February 26, 2019 3 min read

Conflict and Coexistence: SOC hosts International Conference on Tagore and Gandhi3 min read

Reading Time: 3 minutes

MANIPAL: School of Communication (SOC), Manipal Academy of Higher Education (MAHE) and Edinburgh Napier University, UK, came together for a collaborative international conference on Mahatma Gandhi and Rabindranath Tagore with the theme of ‘Samaj and Freedom – The Relevance of Gandhi and Tagore’s Ideas Today’ on February 22 and 23.

The event aimed to celebrate 150 years of Mahatma Gandhi and was organised by the Tagore Centre (MAHE), Gandhian Centre for Philosophical Arts & Sciences (MAHE) and Edinburgh Napier University, UK. The conference provided a platform for encouraging discussions on these two revolutionary personalities, who were very different, yet quite similar, in so many ways.

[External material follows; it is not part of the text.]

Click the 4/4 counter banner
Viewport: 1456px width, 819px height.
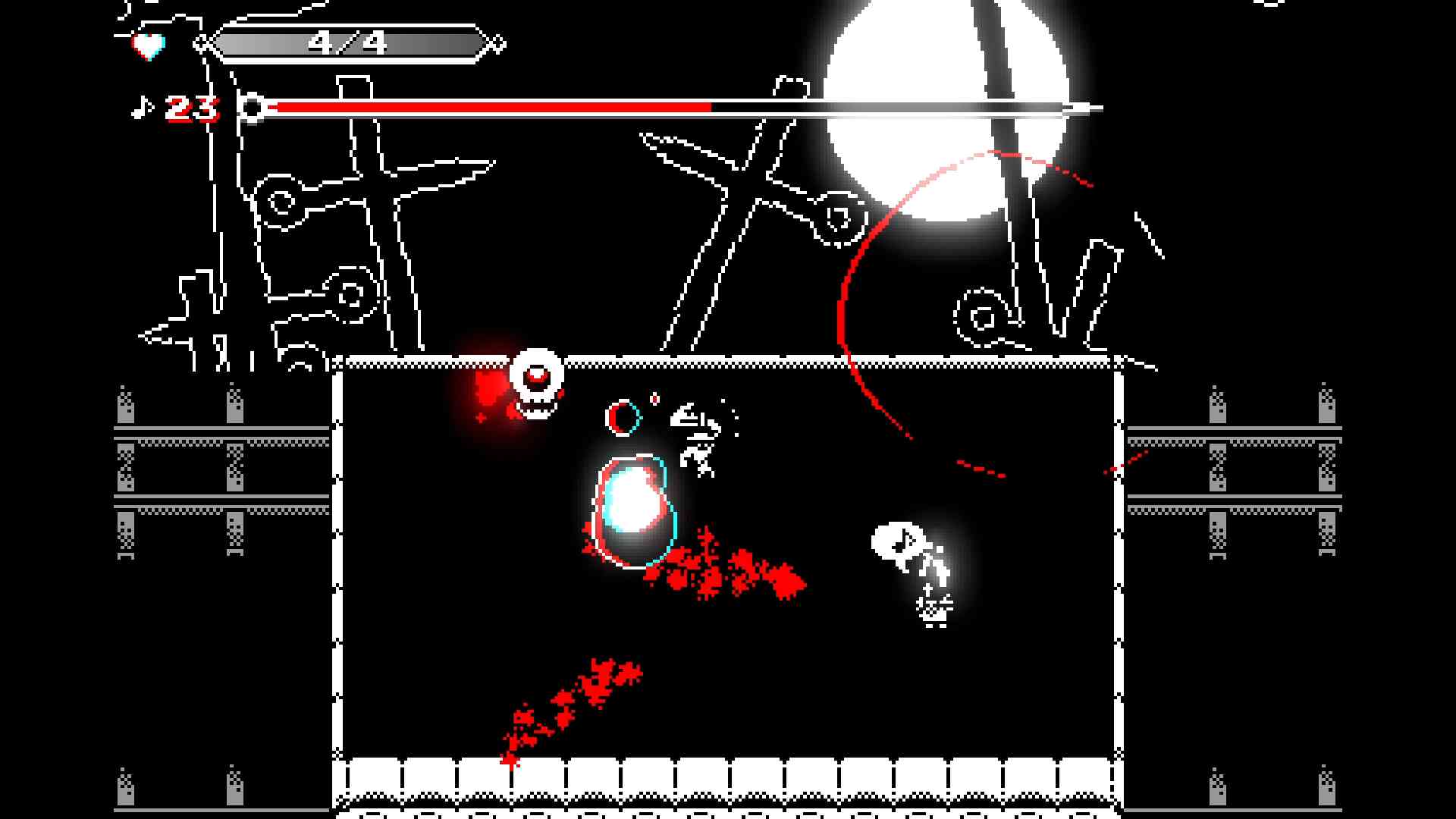point(349,42)
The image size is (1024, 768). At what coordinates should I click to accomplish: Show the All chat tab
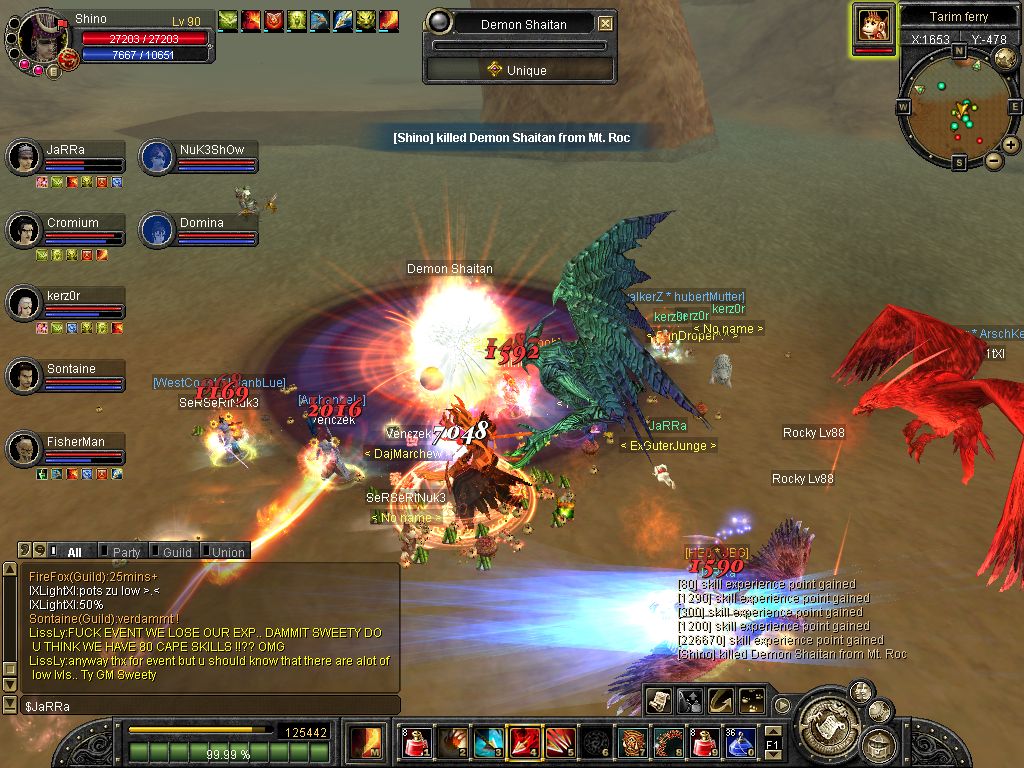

The inaugural address was presented by Dr Vinod Bhat, Vice Chancellor, MAHE in which he talked about the friendly rivalry between the two which also went on to prove how similar their thought processes were. This was followed by a keynote address by Dr Talat Ahmed,  Co-Director, Centre for South Asian Studies at Edinburgh University, where she spoke about the historical and philosophical aspect of Gandhi and Tagore’s lives.


Dignitaries from various universities across the world were present at the event to share their views on Tagore and Gandhi’s work, movements, and criticism. || Photograph Courtesy: Yeshaswini Srihari


The conference saw presentations of research papers, which was divided into two batches. The first batch presented mainly on Gandhi’s ideas and opinions such as  ‘Relevance of Gandhian Educational Values in Today’s Digital India’, ‘Gandhi’s Reading of Bhagavad Gita’ and more. The second batch elaborated on Tagore’s views. The topics included were ‘The Concept of Labour and Common Man in Tagore’s Political Plays’, ‘Dance Elements in Tagore’s Nrithya-Natya Chitrangada’ among others.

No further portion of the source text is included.